Brain-derived neurotrophic factor (BDNF) is critical for neuroplasticity, synaptic transmission, and neuronal survival. Studies have implicated it in the pathophysiology of depression, as its expression is significantly reduced in brain areas such as the prefrontal cortex and hippocampus in patients with depression. Our narrative review focuses on the relationship between BDNF, ketamine, and esketamine, specifically by summarizing human studies investigating BDNF variations in patients treated with these two drugs. BDNF plays a pivotal role in neuroplasticity and neurotrophic mechanisms that can be enhanced by traditional antidepressants, which have been shown to increase BDNF levels both peripherally and in targeted brain regions.
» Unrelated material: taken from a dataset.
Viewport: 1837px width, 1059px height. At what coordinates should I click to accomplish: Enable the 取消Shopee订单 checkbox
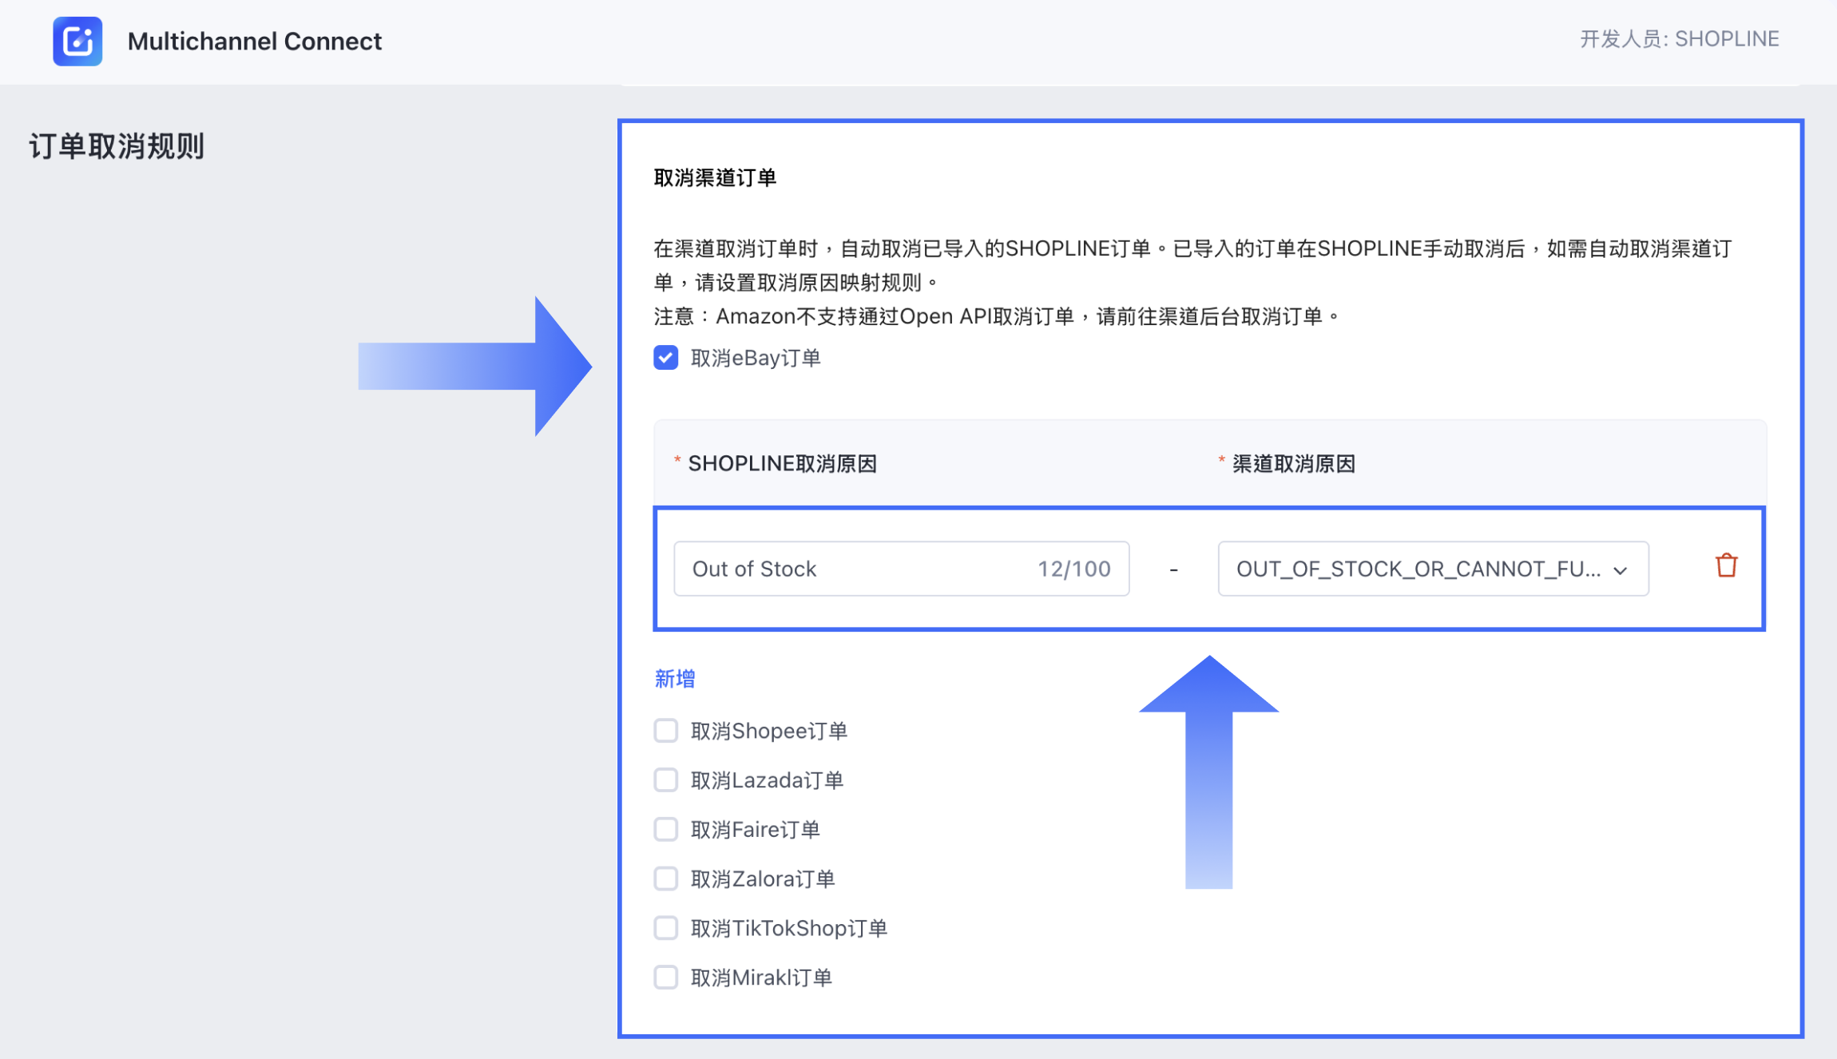click(666, 731)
Ketamine and its S-enantiomer, esketamine, exert both rapid and sustained antidepressant effects through activation of glutamate-related pathways, with neurotrophic effects involving BDNF, as demonstrated in experimental studies. However, clinical findings have shown mixed results, with most indicating an increase in plasma BDNF in patients treated with intravenous ketamine, although some studies contradict these findings. In addition to this, there are few studies of BDNF and esketamine. Currently, the limited number of studies suggests the need for further research, including larger sample sizes and investigations of BDNF and intranasal esketamine, which has been approved by several regulatory agencies for the treatment of treatment-resistant depression.